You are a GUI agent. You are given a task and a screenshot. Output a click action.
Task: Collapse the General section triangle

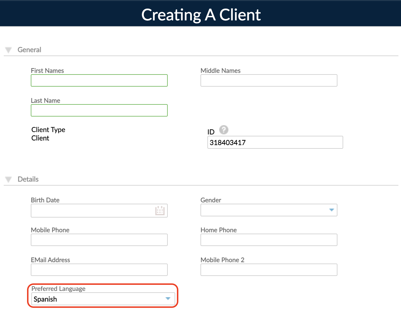click(8, 49)
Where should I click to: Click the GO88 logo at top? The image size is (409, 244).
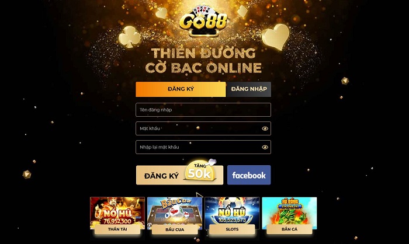(x=203, y=22)
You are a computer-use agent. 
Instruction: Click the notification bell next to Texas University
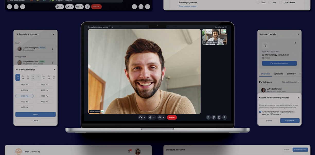click(129, 151)
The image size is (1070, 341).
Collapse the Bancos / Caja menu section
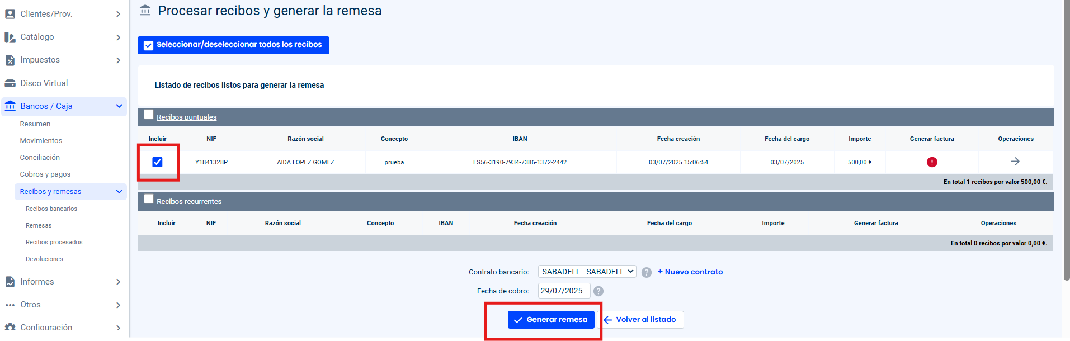[119, 106]
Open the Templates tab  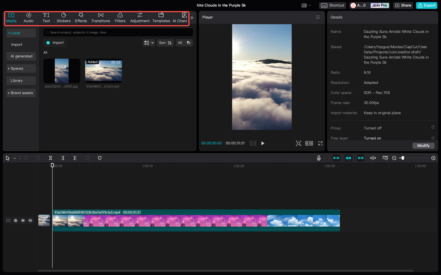(161, 17)
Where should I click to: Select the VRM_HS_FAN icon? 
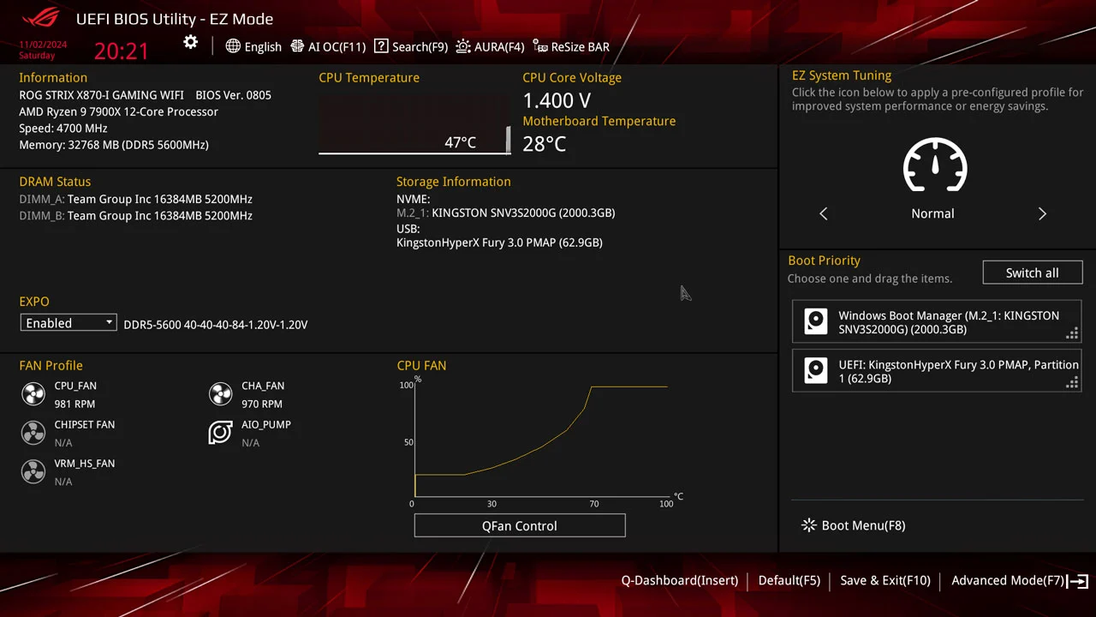(33, 471)
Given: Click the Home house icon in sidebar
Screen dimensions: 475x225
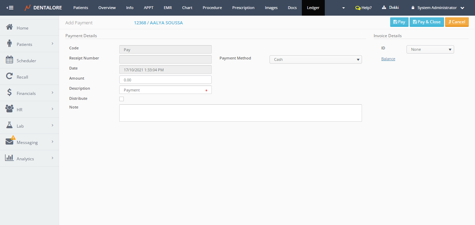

────────────────────

**WHAT YOU SHOULD DO**
How many lines in the rows above contain the word "Collapse"? Reply with the number only.

**COMPLETED TASK**
2